PlayStation domina a Black Friday enquanto Xbox enfrenta queda histórica nas vendas

O cenário da última Black Friday trouxe resultados que acenderam alertas no mercado de consoles. Enquanto o PlayStation registrou seu melhor desempenho em anos, o Xbox viveu a sua pior participação em uma semana tradicionalmente decisiva para a indústria. Dados divulgados pelo analista Mat Piscatella, da Circana, mostram que o Xbox sequer apareceu entre os três consoles mais vendidos nos Estados Unidos — uma ausência que revela problemas muito maiores do que simplesmente falta de desconto.

As informações indicam que a Sony conquistou a liderança absoluta do período, responsável por 47% das vendas totais, impulsionada por promoções agressivas que chegaram a até 40% de desconto. Tanto a edição digital quanto o modelo com leitor do PS5 foram amplamente ofertados, chamando a atenção de consumidores que buscavam consoles de atual geração a preços competitivos. Em segundo lugar surgiu o Nintendo Switch 2, representando 24% das vendas e mostrando força mesmo às vésperas de seu primeiro ano de mercado.

A grande surpresa ficou com o terceiro colocado: o NEX Playground. O pequeno console Android voltado para crianças, equipado com sensores de movimento, superou gigantes tradicionais ao capturar 14% de participação. A proposta acessível, combinada ao apelo familiar, garantiu ao dispositivo um espaço inesperado no pódio internacional — algo raro para produtos desse segmento.

O Xbox, por outro lado, não conseguiu acompanhar os concorrentes. De acordo com Piscatella, produtos que não oferecem reduções de preço simplesmente não registram aumento de vendas em períodos sazonais. E foi exatamente o que aconteceu. A Microsoft não promoveu descontos para os consoles Series X ou S, e hoje o Series X chega a custar US$ 650 nos EUA — um salto considerável em relação ao lançamento por US$ 500. O valor, inclusive, coloca o aparelho acima de ofertas rápidas do próprio PS5 Pro, que chegou a alcançar preços iguais ou inferiores durante eventos promocionais.
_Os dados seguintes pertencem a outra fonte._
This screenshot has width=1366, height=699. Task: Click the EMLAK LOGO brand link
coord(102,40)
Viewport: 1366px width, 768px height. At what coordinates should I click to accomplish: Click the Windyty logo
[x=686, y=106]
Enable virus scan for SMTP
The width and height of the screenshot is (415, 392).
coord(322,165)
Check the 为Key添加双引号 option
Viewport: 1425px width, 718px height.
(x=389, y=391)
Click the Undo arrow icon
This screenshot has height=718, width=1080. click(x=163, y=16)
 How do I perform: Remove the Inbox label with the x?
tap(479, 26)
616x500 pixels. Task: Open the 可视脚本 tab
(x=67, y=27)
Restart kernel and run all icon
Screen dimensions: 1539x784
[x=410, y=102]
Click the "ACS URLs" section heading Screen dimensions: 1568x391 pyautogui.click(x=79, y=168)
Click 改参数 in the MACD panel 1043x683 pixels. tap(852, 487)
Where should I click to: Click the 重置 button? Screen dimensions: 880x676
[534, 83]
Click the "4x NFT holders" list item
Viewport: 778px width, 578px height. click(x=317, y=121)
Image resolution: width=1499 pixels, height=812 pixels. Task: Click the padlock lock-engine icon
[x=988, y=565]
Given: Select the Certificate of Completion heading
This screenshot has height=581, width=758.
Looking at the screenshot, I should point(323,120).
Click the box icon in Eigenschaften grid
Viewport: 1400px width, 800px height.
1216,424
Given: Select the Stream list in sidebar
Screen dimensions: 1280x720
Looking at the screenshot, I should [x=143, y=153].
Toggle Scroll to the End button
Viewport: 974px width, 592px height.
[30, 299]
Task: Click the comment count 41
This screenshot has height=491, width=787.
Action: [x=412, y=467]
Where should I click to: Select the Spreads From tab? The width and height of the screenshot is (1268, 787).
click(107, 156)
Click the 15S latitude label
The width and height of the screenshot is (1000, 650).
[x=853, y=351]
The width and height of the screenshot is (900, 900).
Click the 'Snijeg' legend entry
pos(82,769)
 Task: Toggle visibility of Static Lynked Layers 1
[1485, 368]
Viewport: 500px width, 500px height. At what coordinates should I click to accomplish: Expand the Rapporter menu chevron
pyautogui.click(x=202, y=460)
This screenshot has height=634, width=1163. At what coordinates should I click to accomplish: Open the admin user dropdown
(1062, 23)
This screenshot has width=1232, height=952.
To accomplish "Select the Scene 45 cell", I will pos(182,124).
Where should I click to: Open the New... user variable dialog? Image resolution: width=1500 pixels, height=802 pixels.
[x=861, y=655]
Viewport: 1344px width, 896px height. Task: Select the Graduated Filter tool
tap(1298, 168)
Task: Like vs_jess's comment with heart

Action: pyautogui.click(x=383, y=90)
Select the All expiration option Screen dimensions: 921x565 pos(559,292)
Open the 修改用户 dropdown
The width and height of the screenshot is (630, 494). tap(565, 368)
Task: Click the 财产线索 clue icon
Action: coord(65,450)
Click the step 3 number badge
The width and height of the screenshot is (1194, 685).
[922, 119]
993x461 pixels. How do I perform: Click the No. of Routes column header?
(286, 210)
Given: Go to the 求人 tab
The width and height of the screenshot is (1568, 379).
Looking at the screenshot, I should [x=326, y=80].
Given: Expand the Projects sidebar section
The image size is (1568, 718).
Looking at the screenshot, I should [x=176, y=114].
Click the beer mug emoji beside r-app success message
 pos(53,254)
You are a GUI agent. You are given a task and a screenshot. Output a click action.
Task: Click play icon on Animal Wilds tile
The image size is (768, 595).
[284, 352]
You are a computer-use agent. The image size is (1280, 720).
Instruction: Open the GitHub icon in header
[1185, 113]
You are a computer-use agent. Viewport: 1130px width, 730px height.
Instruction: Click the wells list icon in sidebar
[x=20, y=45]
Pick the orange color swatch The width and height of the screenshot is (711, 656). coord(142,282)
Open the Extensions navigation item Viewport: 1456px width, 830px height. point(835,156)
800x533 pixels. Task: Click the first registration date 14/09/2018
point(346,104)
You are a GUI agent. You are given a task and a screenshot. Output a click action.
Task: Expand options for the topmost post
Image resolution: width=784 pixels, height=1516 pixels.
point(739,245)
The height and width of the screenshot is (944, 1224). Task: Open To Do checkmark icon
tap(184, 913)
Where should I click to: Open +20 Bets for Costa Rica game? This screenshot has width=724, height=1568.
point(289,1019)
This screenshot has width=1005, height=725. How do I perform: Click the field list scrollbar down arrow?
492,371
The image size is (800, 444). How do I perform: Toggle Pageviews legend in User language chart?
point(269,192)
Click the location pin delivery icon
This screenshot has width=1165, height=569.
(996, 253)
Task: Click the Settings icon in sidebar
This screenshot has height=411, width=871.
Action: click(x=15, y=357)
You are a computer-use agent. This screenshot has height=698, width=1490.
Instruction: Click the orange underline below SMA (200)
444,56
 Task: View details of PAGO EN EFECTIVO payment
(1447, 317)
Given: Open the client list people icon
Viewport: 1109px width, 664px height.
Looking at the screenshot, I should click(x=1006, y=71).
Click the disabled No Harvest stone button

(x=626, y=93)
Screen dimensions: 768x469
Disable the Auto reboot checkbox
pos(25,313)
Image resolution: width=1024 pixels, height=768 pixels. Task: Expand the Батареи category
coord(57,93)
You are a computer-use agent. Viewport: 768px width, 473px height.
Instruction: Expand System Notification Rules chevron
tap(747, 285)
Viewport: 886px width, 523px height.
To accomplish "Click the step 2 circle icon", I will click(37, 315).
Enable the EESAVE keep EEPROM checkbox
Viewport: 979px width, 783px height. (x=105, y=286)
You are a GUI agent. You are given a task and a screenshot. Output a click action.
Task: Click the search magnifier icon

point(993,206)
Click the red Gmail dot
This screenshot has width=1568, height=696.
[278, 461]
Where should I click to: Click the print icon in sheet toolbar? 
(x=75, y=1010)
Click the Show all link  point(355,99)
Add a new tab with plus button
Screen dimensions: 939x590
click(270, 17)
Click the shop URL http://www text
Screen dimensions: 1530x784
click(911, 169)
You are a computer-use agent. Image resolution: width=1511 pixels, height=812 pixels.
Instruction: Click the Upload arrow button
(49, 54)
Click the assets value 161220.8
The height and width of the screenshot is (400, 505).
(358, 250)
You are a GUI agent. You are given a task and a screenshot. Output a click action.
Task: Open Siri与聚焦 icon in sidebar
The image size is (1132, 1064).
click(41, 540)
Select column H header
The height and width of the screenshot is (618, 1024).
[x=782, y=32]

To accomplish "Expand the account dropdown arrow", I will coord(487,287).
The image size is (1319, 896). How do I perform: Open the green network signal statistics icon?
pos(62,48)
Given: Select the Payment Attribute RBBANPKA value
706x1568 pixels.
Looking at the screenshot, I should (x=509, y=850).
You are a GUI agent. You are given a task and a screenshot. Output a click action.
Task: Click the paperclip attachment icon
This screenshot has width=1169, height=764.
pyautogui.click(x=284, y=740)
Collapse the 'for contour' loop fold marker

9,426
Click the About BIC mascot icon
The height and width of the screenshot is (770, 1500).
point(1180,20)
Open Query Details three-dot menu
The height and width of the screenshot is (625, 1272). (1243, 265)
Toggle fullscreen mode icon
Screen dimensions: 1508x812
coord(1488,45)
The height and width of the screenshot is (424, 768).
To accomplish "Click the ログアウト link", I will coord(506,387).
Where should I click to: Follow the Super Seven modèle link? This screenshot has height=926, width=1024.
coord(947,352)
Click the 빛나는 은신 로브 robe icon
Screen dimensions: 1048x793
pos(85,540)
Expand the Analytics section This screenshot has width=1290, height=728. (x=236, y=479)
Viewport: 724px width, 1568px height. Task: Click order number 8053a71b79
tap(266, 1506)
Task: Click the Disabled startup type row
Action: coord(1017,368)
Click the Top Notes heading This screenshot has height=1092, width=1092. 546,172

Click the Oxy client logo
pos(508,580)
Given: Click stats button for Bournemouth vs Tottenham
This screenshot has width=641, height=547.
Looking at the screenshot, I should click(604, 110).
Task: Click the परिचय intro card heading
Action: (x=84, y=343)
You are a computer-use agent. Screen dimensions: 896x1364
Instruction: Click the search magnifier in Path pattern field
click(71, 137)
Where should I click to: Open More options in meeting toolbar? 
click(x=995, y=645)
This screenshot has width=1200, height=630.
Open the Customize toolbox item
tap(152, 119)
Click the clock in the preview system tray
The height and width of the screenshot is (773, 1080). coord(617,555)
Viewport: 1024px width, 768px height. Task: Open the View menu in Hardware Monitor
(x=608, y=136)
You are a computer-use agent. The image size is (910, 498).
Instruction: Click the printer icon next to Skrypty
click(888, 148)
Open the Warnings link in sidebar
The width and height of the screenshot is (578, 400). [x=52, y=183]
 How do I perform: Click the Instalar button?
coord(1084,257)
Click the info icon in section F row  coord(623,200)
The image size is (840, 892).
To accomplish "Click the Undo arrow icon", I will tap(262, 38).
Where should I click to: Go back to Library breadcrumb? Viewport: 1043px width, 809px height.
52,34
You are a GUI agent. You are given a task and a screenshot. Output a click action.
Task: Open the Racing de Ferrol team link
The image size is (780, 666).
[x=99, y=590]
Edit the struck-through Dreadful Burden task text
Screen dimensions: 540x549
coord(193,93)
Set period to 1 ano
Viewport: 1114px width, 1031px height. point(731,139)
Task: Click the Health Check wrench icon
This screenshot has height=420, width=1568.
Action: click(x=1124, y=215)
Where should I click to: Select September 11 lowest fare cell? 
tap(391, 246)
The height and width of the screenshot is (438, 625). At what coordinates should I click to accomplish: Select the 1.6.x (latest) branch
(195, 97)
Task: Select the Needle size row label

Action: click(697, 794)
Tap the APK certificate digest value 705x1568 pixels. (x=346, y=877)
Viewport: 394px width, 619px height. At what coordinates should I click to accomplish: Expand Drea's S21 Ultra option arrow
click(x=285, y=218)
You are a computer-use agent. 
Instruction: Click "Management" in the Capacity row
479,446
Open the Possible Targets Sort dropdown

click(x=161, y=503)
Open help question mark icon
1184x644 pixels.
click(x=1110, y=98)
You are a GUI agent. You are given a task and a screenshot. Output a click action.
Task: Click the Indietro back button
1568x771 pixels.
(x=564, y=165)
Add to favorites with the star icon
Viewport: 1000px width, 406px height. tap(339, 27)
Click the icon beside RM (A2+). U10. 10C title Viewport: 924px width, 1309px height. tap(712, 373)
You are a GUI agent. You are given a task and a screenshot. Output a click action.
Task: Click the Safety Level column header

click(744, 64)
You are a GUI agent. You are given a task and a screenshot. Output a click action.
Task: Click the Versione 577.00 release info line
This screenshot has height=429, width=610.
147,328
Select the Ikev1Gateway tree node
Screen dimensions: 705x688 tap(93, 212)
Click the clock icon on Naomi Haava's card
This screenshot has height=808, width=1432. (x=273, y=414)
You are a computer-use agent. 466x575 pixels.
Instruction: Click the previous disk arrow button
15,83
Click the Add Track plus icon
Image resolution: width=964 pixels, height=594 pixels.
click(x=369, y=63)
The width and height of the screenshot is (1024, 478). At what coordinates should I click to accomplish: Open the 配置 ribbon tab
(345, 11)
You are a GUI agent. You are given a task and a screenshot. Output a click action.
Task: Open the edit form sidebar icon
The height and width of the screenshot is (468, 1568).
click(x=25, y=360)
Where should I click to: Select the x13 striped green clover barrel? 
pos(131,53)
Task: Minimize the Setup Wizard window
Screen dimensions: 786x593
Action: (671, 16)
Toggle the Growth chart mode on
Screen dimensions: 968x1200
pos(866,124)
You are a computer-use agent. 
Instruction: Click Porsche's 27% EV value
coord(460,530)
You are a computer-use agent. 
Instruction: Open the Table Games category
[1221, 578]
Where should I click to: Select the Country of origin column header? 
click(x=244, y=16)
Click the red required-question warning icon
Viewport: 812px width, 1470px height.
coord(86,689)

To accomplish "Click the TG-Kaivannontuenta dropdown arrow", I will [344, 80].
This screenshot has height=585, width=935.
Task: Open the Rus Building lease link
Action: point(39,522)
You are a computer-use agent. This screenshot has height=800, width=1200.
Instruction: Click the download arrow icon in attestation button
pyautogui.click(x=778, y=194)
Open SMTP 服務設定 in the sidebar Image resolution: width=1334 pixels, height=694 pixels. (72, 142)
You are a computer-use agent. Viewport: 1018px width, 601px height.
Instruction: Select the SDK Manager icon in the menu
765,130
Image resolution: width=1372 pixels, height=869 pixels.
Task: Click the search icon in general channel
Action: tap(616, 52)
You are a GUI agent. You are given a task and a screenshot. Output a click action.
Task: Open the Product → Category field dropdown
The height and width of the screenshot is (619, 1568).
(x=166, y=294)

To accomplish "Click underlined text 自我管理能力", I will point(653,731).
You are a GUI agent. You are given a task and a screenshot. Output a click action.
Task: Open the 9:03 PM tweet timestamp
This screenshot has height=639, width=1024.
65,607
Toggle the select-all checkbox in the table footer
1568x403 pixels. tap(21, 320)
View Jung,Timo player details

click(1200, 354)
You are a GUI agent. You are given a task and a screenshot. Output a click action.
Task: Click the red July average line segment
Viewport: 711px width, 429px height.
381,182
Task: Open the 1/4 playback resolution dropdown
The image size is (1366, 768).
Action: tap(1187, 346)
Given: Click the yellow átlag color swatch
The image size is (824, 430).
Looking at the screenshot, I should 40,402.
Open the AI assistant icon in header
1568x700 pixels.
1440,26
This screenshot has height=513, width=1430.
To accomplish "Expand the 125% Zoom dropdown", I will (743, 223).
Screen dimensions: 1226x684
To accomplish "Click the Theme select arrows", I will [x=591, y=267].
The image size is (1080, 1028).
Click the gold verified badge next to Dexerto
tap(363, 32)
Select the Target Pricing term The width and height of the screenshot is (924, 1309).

Esses números escancaram uma mudança clara na estratégia da Microsoft. A empresa vem deslocando seu foco para software e serviços, como Game Pass e xCloud, com relatos de que quantidades menores de consoles têm sido enviadas ao varejo. O reflexo disso foi percebido até em redes como a Costco, que retiraram produtos Xbox de suas lojas online nos EUA e Reino Unido. O momento também é agravado pelo aumento global no custo de componentes como RAM e SSD, pressionados por data centers de IA — um cenário que dificulta qualquer plano de retorno agressivo ao setor de hardware.

No campo dos serviços, o xCloud continua apresentando crescimento no tempo de uso por parte dos assinantes. Ainda assim, a Microsoft permanece em silêncio quanto aos números atualizados do Game Pass, algo que tem gerado questionamentos sobre a real evolução da plataforma.

O futuro do Xbox aponta para um hardware premium, caro e voltado para um público específico. E essa próxima geração não enfrentará apenas a Sony: PCs compactos no formato de console, como a futura Steam Machine da Valve (prevista para 2026), devem tornar a disputa ainda mais fragmentada. Em um mercado que se encaminha para escassez de componentes e para um possível encolhimento de competidores tradicionais, a ausência de concorrência saudável pode se tornar um risco real — algo que a própria Sony já sentiu no passado, como no lançamento turbulento do PS3.

Por enquanto, o que se vê é um domínio absoluto do PlayStation e uma perda significativa de tração do Xbox, revelando um período desafiador para a divisão de hardware da Microsoft.